Ashen’s weapon’s stats are well-balanced, so what you use really comes down to how you want to play. If you like big, slow, devastating swings, pick a two-handed weapon. If you like to be light and dance around more, stick with one-handed.
For the first couple hours, you won’t have any choice on what armor you wear — you’ll only have your Survivor’s Rags. As you find more options when exploring the world, the stats of the armor you find should determine what you wear.
Beyond a base defense and damage reduction stat, armor might also have stamina cost and stamina regeneration adjustments. Wearing something with high stamina cost and low (negative) regeneration means you’ll only have a couple swings with your weapon before you need to recover — which means you should be wielding something that deals a lot of damage per hit like a two-handed weapon.
Play with your options (once you have options) to find the combination of weapon and armor that works best for you.

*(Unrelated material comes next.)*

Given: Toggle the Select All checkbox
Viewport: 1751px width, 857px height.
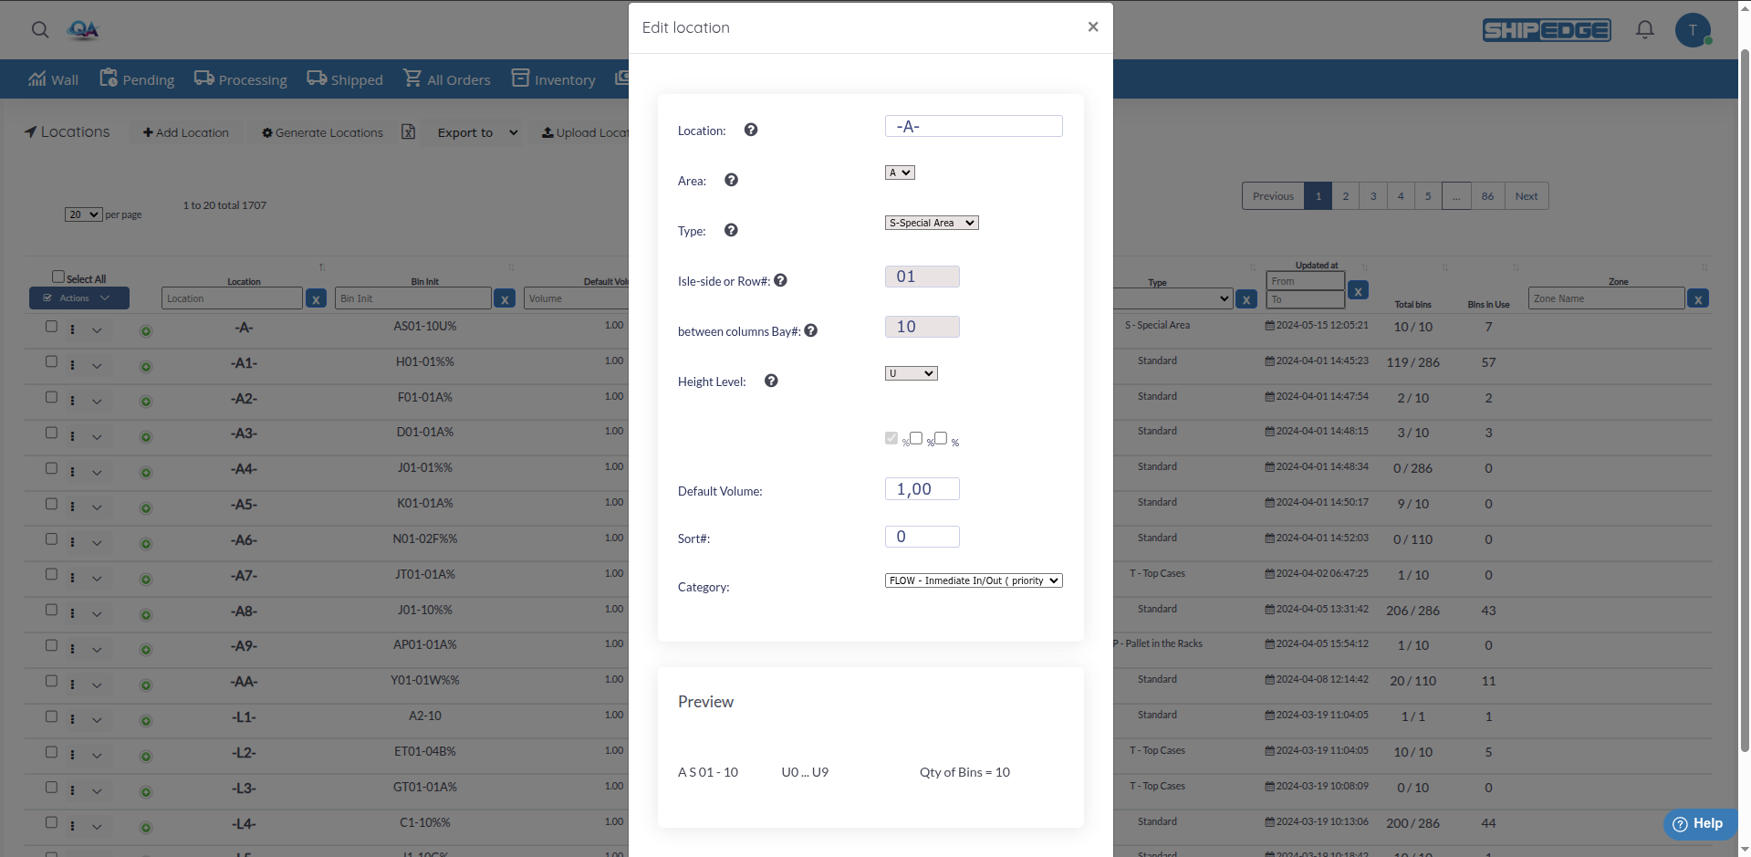Looking at the screenshot, I should point(58,277).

You won’t unlock upgrading weapons for a while (or armor ever)
Upgrading (improving) you weapons won’t become an option until you complete “Annex of Light,” like we mentioned above. Once Bataran opens his forge, you’ll be able to improve any weapon you’ve picked up (excluding spears).

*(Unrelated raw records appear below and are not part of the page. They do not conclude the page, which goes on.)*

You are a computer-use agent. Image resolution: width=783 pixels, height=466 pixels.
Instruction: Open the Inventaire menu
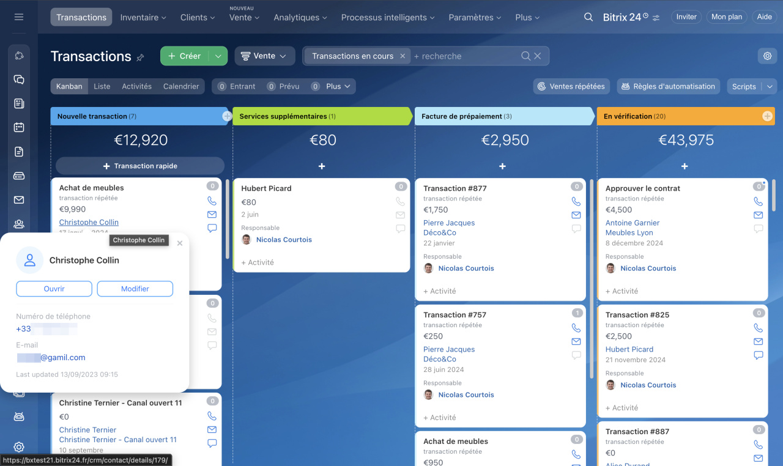[x=143, y=17]
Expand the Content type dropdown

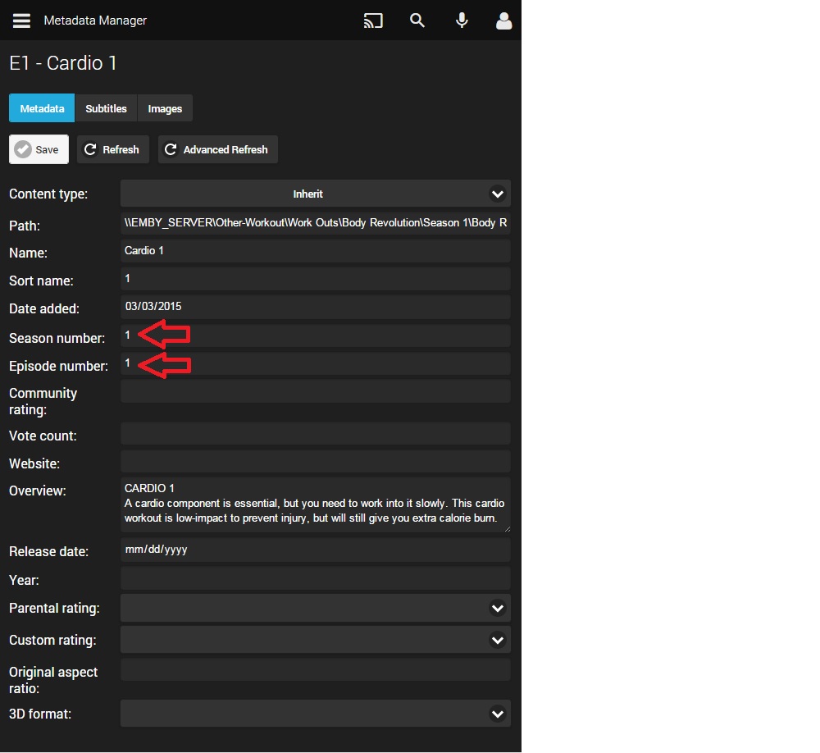pos(315,194)
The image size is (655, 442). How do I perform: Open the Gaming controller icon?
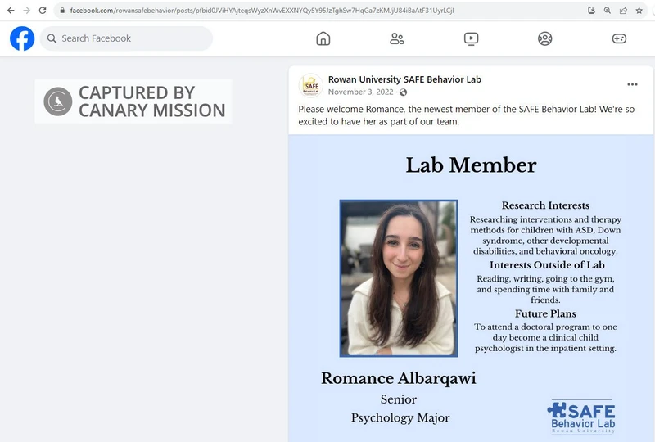619,38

You’ll move your weapons along a scale from Broken to Repaired to Forged to Ash Infused. Each point on that scale comes with a big improvement to that weapon’s stats.
Don’t hesitate to upgrade. It’s more important to have the best available version of your current weapon than it is to save up in case you find something better later. Upgrading (the first few levels, at least) only costs money (Scoria), so do it often.
Armor, however, isn’t upgradable. What you pick up is what you get. The only way to improve those stats is with Relics and Talismans at Amara’s stand in town (she’ll join your town as part of the “Annex of Light” Journey).
Just use your damn consumables
It’s always tempting to hoard consumables. Don’t.
For the first hour or so of the game, you’ll only have White Sapote for healing. Don’t be precious with them. You’ll get the refillable Crimson Gourd from Jokell early on, so you won’t be dependent on them for long.
If you ever need more White Sapote, rafets (the rabbit-like animals you see hopping around) will often drop it when you kill them. And, once your town is established in Vagrant’s Rest, you’ll be able to buy more White Sapote from any villager for 150 Scoria.
For the first few hours in Ashen, your health and stamina aren’t great. Don’t hobble yourself by hoarding your consumable items. You’ll almost always find more soon.
Ritual Stones heal you even if you don’t interact with them
The Ritual Stones you find act like bonfires in a Dark Souls game. They refill your healing item (the Crimson Gourd), fill your health, and respawn all of the enemies. They’re also your respawn point if you die.
But you don’t have to rest at a Ritual Stone and reset enemies to heal. There’s a glowing blue ring around them. When you cross that threshold, you’ll get fully healed (and your progress will be saved). Use Ritual Stones to top off your health without having to fight all nearby bad guys all over again.